» GIVEN RECORDS

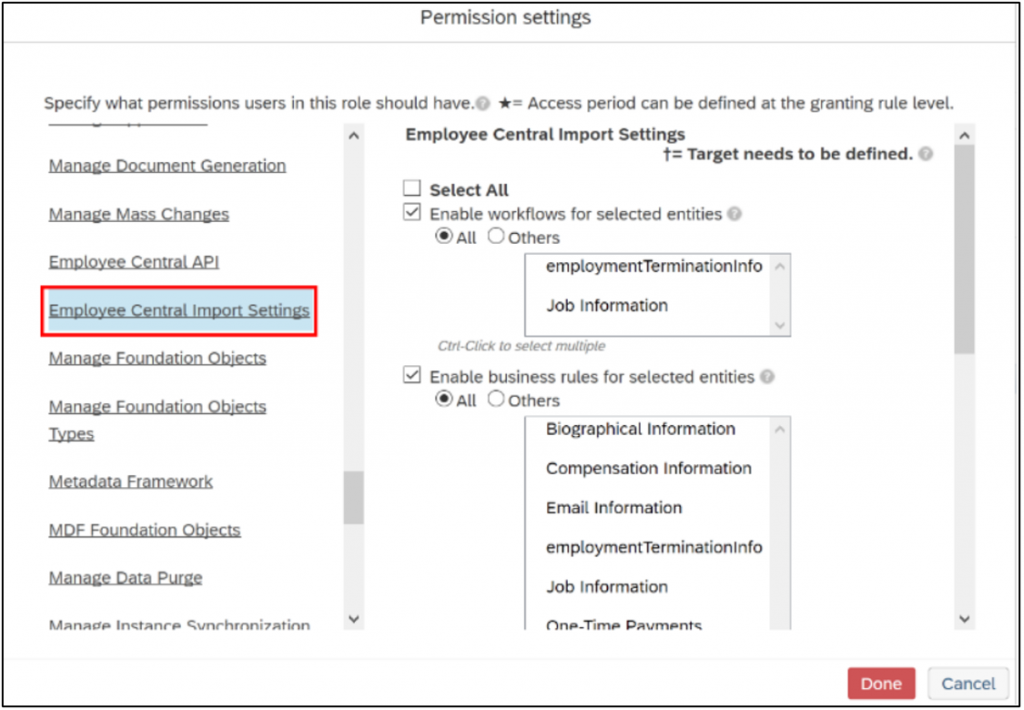The width and height of the screenshot is (1024, 710).
Task: Click up arrow of right panel scrollbar
Action: (965, 136)
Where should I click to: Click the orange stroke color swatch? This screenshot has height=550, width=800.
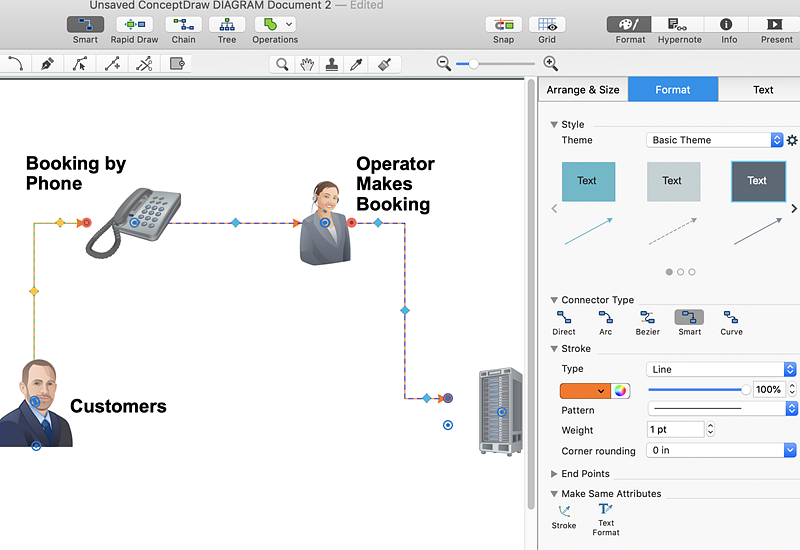[584, 390]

» PROBLEM STATEMENT
Reproduce the lines from the one holding "Where should I" through the end of the entries above exactly, keeping both ends and dropping every picture.

» WORKED SOLUTION
Where should I click to: Click the orange stroke color swatch? This screenshot has height=550, width=800.
[584, 390]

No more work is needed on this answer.